(Stored items)
= = = = =
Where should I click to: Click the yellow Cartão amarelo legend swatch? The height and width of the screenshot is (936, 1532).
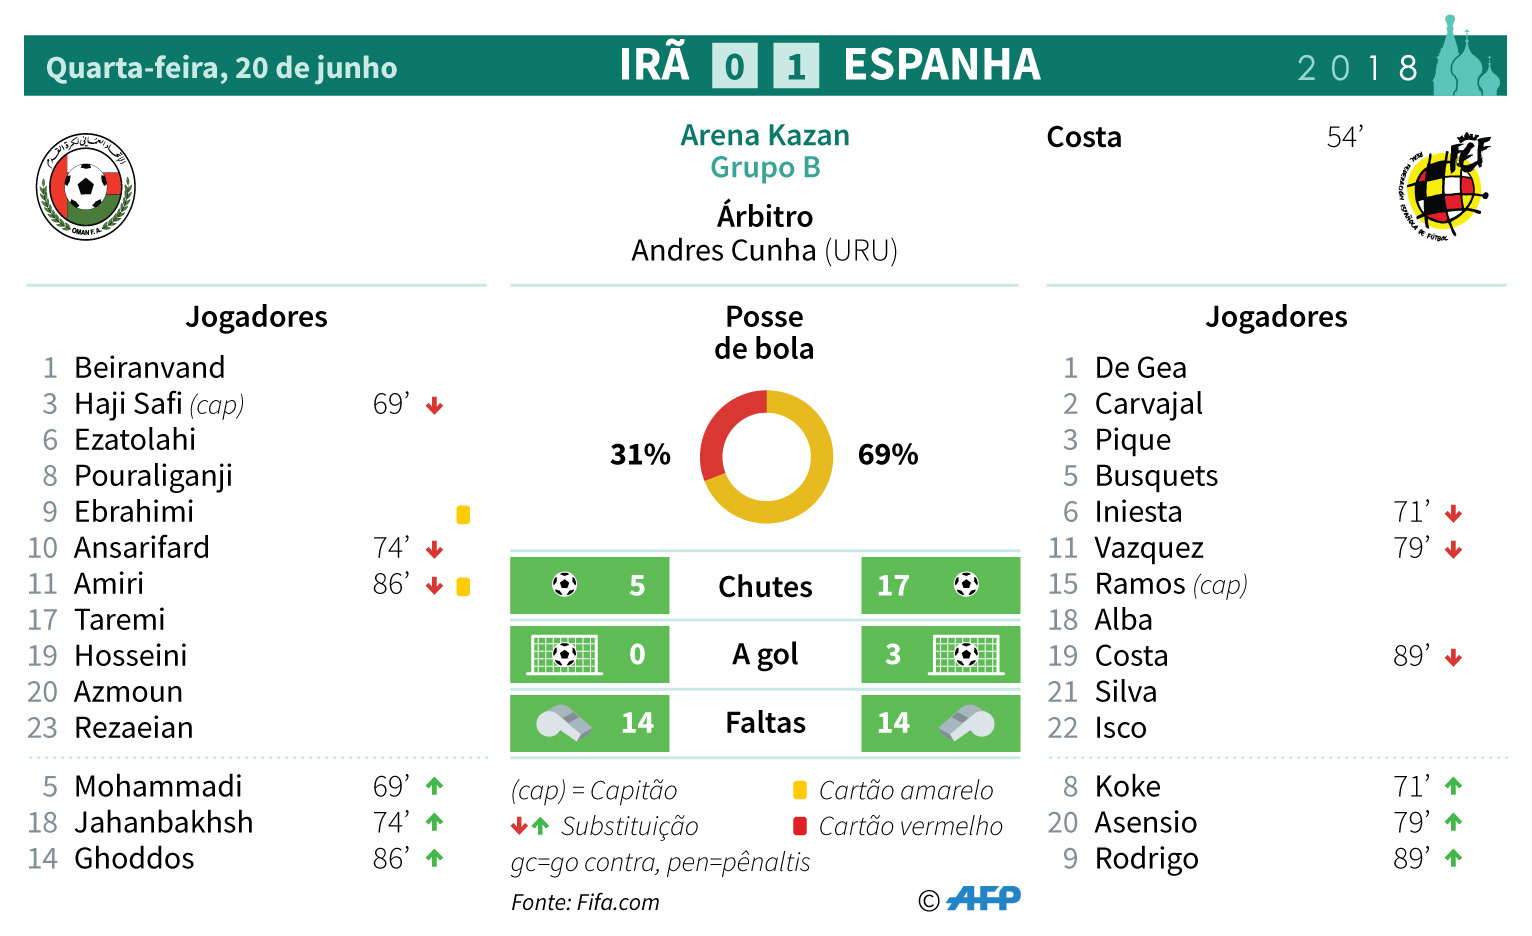[x=800, y=790]
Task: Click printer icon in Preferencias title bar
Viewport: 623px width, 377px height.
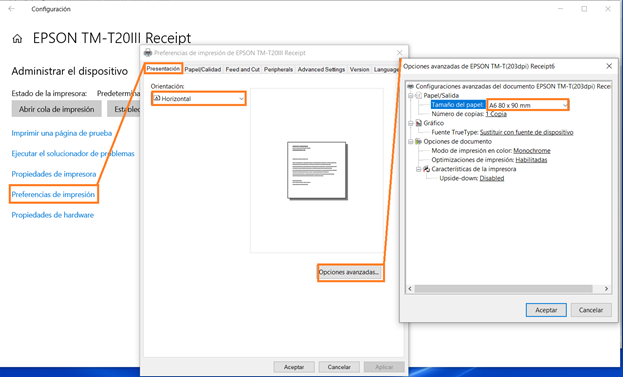Action: (148, 52)
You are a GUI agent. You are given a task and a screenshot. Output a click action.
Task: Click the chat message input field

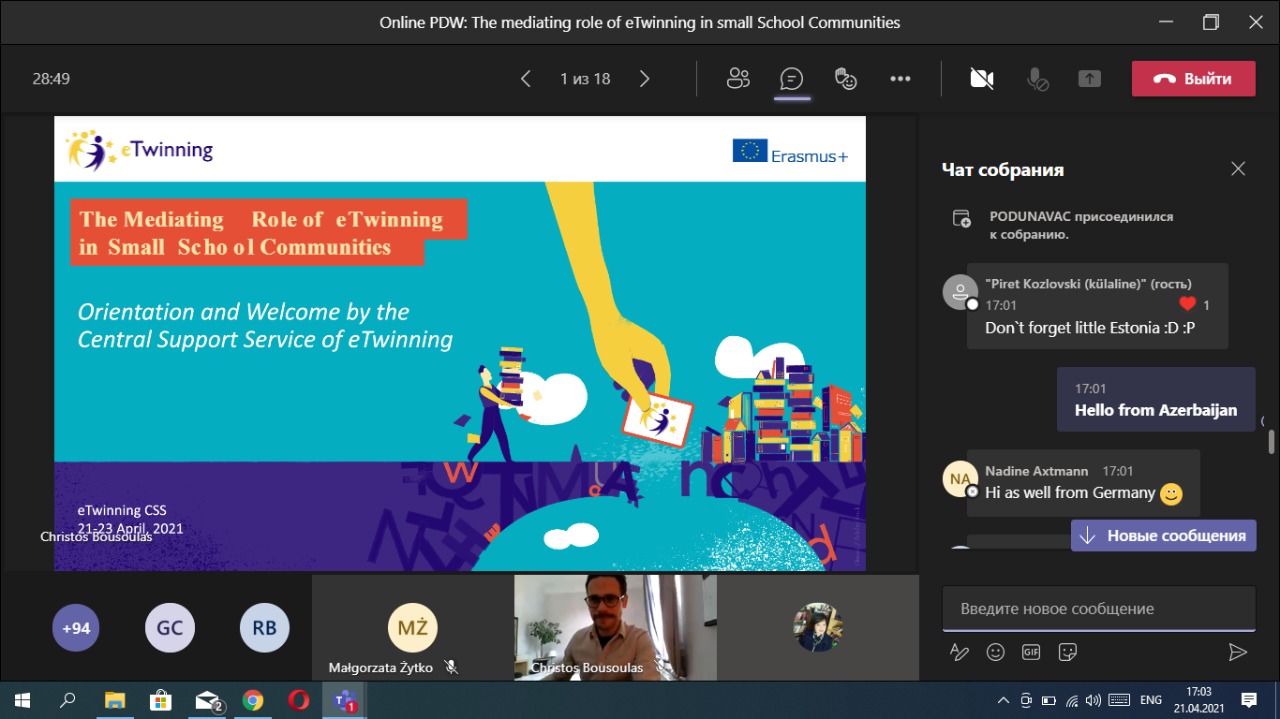point(1098,608)
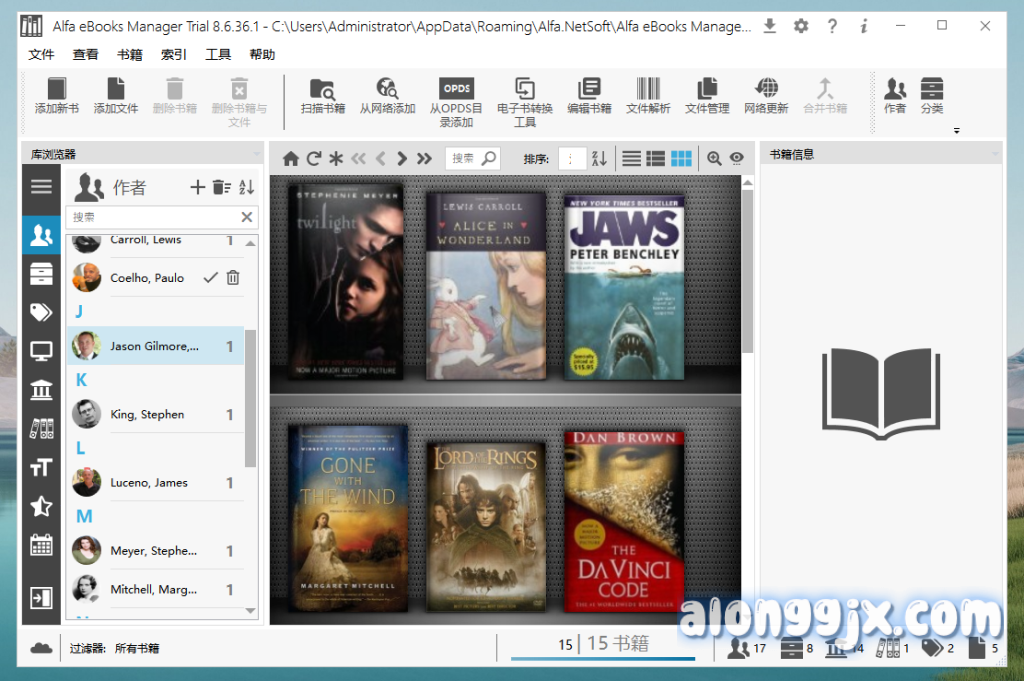
Task: Expand the 库浏览器 panel dropdown arrow
Action: coord(256,154)
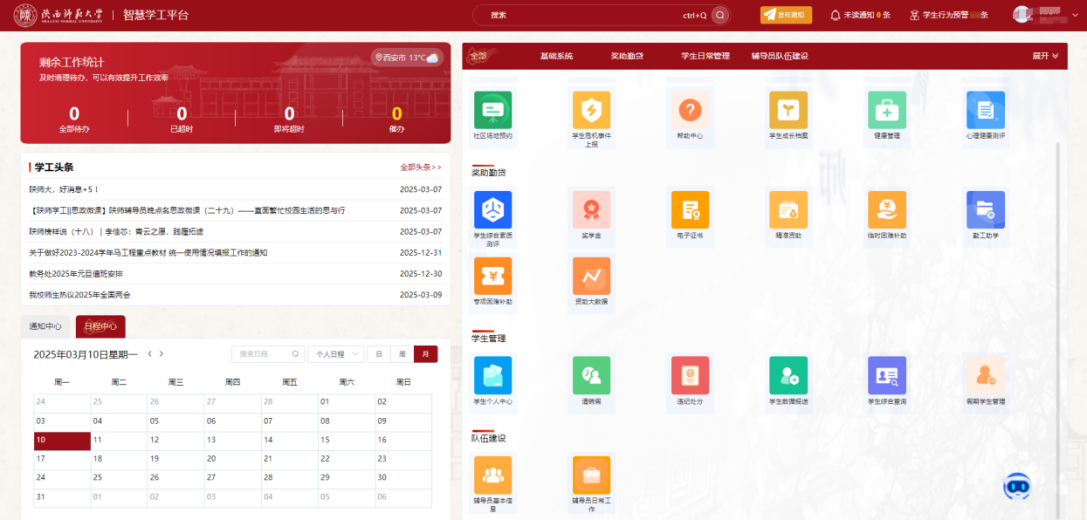Open the 电子证书 e-certificate app
1087x520 pixels.
tap(689, 210)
= = = = =
- Work instruction: Restate each entry word for word. Omit every picture.

- Finished exercise:
Where should I click to: Click the yellow Cartão amarelo legend swatch? The height and width of the screenshot is (936, 1532).
[x=800, y=790]
Task: Click printer icon in Preferencias title bar
Viewport: 623px width, 377px height.
Action: (148, 52)
You are a GUI agent. You are given a task and a screenshot. Output a click action.
Task: Click the chat message input field

point(1098,608)
Task: Expand the 库浏览器 panel dropdown arrow
Action: coord(256,154)
Open the 电子证书 e-certificate app
1087x520 pixels.
tap(689, 210)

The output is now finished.